Dataset entries:
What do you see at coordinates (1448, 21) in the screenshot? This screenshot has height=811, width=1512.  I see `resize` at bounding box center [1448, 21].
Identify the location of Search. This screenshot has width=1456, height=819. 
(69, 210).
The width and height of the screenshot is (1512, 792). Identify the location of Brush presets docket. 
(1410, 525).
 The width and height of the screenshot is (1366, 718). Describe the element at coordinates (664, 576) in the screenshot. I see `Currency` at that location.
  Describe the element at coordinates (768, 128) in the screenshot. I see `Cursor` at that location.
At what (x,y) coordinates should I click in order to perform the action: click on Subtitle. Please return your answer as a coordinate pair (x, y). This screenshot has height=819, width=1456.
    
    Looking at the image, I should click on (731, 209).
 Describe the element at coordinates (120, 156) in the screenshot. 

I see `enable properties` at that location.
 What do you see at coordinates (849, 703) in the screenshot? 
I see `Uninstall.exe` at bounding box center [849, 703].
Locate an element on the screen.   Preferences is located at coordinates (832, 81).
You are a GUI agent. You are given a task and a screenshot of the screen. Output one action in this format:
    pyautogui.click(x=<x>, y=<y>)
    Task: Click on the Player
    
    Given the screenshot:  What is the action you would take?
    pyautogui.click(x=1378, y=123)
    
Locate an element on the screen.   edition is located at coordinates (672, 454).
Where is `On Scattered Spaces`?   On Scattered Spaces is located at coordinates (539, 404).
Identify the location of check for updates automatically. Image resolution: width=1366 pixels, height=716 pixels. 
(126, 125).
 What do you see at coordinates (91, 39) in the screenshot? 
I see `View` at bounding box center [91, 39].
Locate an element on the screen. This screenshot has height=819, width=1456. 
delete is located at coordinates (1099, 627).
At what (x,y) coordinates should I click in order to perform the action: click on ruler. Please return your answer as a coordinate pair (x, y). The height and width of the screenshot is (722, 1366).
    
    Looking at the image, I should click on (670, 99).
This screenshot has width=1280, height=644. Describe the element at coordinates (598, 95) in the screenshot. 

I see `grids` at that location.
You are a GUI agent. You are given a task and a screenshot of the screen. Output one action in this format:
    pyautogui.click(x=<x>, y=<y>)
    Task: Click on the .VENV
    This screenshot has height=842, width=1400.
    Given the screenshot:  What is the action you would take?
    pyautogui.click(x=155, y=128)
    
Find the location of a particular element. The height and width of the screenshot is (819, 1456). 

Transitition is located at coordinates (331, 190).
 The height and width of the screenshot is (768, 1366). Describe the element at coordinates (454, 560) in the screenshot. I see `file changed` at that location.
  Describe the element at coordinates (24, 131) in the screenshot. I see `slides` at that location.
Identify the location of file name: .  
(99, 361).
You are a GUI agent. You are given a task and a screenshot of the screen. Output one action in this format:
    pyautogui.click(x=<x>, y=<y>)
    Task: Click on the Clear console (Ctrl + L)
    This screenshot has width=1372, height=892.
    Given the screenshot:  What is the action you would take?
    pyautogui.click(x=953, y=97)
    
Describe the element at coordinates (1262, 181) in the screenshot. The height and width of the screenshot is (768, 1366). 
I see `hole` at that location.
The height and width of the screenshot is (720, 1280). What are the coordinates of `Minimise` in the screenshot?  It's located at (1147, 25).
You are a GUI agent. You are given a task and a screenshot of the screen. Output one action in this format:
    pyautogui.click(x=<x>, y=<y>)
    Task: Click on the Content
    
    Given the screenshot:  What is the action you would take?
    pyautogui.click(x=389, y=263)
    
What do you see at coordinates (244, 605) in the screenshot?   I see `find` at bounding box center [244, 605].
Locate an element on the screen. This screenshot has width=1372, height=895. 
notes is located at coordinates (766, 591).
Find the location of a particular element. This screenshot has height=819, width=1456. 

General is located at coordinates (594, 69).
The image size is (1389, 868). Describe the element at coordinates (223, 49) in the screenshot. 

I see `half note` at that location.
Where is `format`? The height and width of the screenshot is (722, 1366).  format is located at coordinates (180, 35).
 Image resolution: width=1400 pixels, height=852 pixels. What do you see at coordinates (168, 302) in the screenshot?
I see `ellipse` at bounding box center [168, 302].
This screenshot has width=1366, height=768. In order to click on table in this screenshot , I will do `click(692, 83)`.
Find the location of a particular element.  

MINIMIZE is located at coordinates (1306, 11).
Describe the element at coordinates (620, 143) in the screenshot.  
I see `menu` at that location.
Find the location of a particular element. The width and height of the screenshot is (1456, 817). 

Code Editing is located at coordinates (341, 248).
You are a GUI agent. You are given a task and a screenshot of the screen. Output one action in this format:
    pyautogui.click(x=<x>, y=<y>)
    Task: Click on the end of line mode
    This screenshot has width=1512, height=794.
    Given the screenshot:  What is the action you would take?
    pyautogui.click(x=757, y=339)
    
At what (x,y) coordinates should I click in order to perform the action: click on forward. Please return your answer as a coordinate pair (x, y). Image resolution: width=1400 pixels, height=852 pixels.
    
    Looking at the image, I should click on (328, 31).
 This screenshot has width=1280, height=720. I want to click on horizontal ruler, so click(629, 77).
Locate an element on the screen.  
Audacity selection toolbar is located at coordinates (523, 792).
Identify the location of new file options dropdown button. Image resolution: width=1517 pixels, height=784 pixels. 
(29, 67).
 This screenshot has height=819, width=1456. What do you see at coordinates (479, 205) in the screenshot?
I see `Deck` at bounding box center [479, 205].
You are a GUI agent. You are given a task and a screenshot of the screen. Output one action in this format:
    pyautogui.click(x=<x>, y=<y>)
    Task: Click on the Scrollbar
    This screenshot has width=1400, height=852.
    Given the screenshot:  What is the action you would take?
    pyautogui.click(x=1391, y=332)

**What is asked**. Lay out the lines above as a Markdown table with the columns Row and Line. Number the rows in order and leave out blank lines.

**Solution below**.
| Row | Line |
|---|---|
| 1 | What do you see at coordinates (1448, 21) in the screenshot? This screenshot has height=811, width=1512.  I see `resize` at bounding box center [1448, 21]. |
| 2 | Identify the location of Search. This screenshot has width=1456, height=819.  |
| 3 | (69, 210). |
| 4 | The width and height of the screenshot is (1512, 792). Identify the location of Brush presets docket.  |
| 5 | (1410, 525). |
| 6 |  The width and height of the screenshot is (1366, 718). Describe the element at coordinates (664, 576) in the screenshot. I see `Currency` at that location. |
| 7 |   Describe the element at coordinates (768, 128) in the screenshot. I see `Cursor` at that location. |
| 8 | At what (x,y) coordinates should I click in order to perform the action: click on Subtitle. Please return your answer as a coordinate pair (x, y). This screenshot has height=819, width=1456. |
| 9 |     Looking at the image, I should click on (731, 209). |
| 10 |  Describe the element at coordinates (120, 156) in the screenshot.  |
| 11 | I see `enable properties` at that location. |
| 12 |  What do you see at coordinates (849, 703) in the screenshot?  |
| 13 | I see `Uninstall.exe` at bounding box center [849, 703]. |
| 14 | Locate an element on the screen.   Preferences is located at coordinates (832, 81). |
| 15 | You are a GUI agent. You are given a task and a screenshot of the screen. Output one action in this format: |
| 16 |     pyautogui.click(x=<x>, y=<y>) |
| 17 |     Task: Click on the Player |
| 18 |     Given the screenshot:  What is the action you would take? |
| 19 |     pyautogui.click(x=1378, y=123) |
| 20 | Locate an element on the screen.   edition is located at coordinates (672, 454). |
| 21 | Where is `On Scattered Spaces`?   On Scattered Spaces is located at coordinates (539, 404). |
| 22 | Identify the location of check for updates automatically. Image resolution: width=1366 pixels, height=716 pixels.  |
| 23 | (126, 125). |
| 24 |  What do you see at coordinates (91, 39) in the screenshot?  |
| 25 | I see `View` at bounding box center [91, 39]. |
| 26 | Locate an element on the screen. This screenshot has height=819, width=1456.  |
| 27 | delete is located at coordinates (1099, 627). |
| 28 | At what (x,y) coordinates should I click in order to perform the action: click on ruler. Please return your answer as a coordinate pair (x, y). The height and width of the screenshot is (722, 1366). |
| 29 |     Looking at the image, I should click on (670, 99). |
| 30 | This screenshot has width=1280, height=644. Describe the element at coordinates (598, 95) in the screenshot.  |
| 31 | I see `grids` at that location. |
| 32 | You are a GUI agent. You are given a task and a screenshot of the screen. Output one action in this format: |
| 33 |     pyautogui.click(x=<x>, y=<y>) |
| 34 |     Task: Click on the .VENV |
| 35 |     This screenshot has height=842, width=1400. |
| 36 |     Given the screenshot:  What is the action you would take? |
| 37 |     pyautogui.click(x=155, y=128) |
| 38 | Find the location of a particular element. The height and width of the screenshot is (819, 1456).  |
| 39 | Transitition is located at coordinates (331, 190). |
| 40 |  The height and width of the screenshot is (768, 1366). Describe the element at coordinates (454, 560) in the screenshot. I see `file changed` at that location. |
| 41 |   Describe the element at coordinates (24, 131) in the screenshot. I see `slides` at that location. |
| 42 | Identify the location of file name: .   |
| 43 | (99, 361). |
| 44 | You are a GUI agent. You are given a task and a screenshot of the screen. Output one action in this format: |
| 45 |     pyautogui.click(x=<x>, y=<y>) |
| 46 |     Task: Click on the Clear console (Ctrl + L) |
| 47 |     This screenshot has width=1372, height=892. |
| 48 |     Given the screenshot:  What is the action you would take? |
| 49 |     pyautogui.click(x=953, y=97) |
| 50 | Describe the element at coordinates (1262, 181) in the screenshot. The height and width of the screenshot is (768, 1366).  |
| 51 | I see `hole` at that location. |
| 52 | The height and width of the screenshot is (720, 1280). What are the coordinates of `Minimise` in the screenshot?  It's located at (1147, 25). |
| 53 | You are a GUI agent. You are given a task and a screenshot of the screen. Output one action in this format: |
| 54 |     pyautogui.click(x=<x>, y=<y>) |
| 55 |     Task: Click on the Content |
| 56 |     Given the screenshot:  What is the action you would take? |
| 57 |     pyautogui.click(x=389, y=263) |
| 58 | What do you see at coordinates (244, 605) in the screenshot?   I see `find` at bounding box center [244, 605]. |
| 59 | Locate an element on the screen. This screenshot has width=1372, height=895.  |
| 60 | notes is located at coordinates (766, 591). |
| 61 | Find the location of a particular element. This screenshot has height=819, width=1456.  |
| 62 | General is located at coordinates (594, 69). |
| 63 | The image size is (1389, 868). Describe the element at coordinates (223, 49) in the screenshot.  |
| 64 | I see `half note` at that location. |
| 65 | Where is `format`? The height and width of the screenshot is (722, 1366).  format is located at coordinates (180, 35). |
| 66 |  Image resolution: width=1400 pixels, height=852 pixels. What do you see at coordinates (168, 302) in the screenshot? |
| 67 | I see `ellipse` at bounding box center [168, 302]. |
| 68 | This screenshot has width=1366, height=768. In order to click on table in this screenshot , I will do `click(692, 83)`. |
| 69 | Find the location of a particular element.   |
| 70 | MINIMIZE is located at coordinates (1306, 11). |
| 71 | Describe the element at coordinates (620, 143) in the screenshot.   |
| 72 | I see `menu` at that location. |
| 73 | Find the location of a particular element. The width and height of the screenshot is (1456, 817).  |
| 74 | Code Editing is located at coordinates (341, 248). |
| 75 | You are a GUI agent. You are given a task and a screenshot of the screen. Output one action in this format: |
| 76 |     pyautogui.click(x=<x>, y=<y>) |
| 77 |     Task: Click on the end of line mode |
| 78 |     This screenshot has width=1512, height=794. |
| 79 |     Given the screenshot:  What is the action you would take? |
| 80 |     pyautogui.click(x=757, y=339) |
| 81 | At what (x,y) coordinates should I click in order to perform the action: click on forward. Please return your answer as a coordinate pair (x, y). Image resolution: width=1400 pixels, height=852 pixels. |
| 82 |     Looking at the image, I should click on (328, 31). |
| 83 |  This screenshot has width=1280, height=720. I want to click on horizontal ruler, so click(629, 77). |
| 84 | Locate an element on the screen.   |
| 85 | Audacity selection toolbar is located at coordinates (523, 792). |
| 86 | Identify the location of new file options dropdown button. Image resolution: width=1517 pixels, height=784 pixels.  |
| 87 | (29, 67). |
| 88 |  This screenshot has height=819, width=1456. What do you see at coordinates (479, 205) in the screenshot? |
| 89 | I see `Deck` at bounding box center [479, 205]. |
| 90 | You are a GUI agent. You are given a task and a screenshot of the screen. Output one action in this format: |
| 91 |     pyautogui.click(x=<x>, y=<y>) |
| 92 |     Task: Click on the Scrollbar |
| 93 |     This screenshot has width=1400, height=852. |
| 94 |     Given the screenshot:  What is the action you would take? |
| 95 |     pyautogui.click(x=1391, y=332) |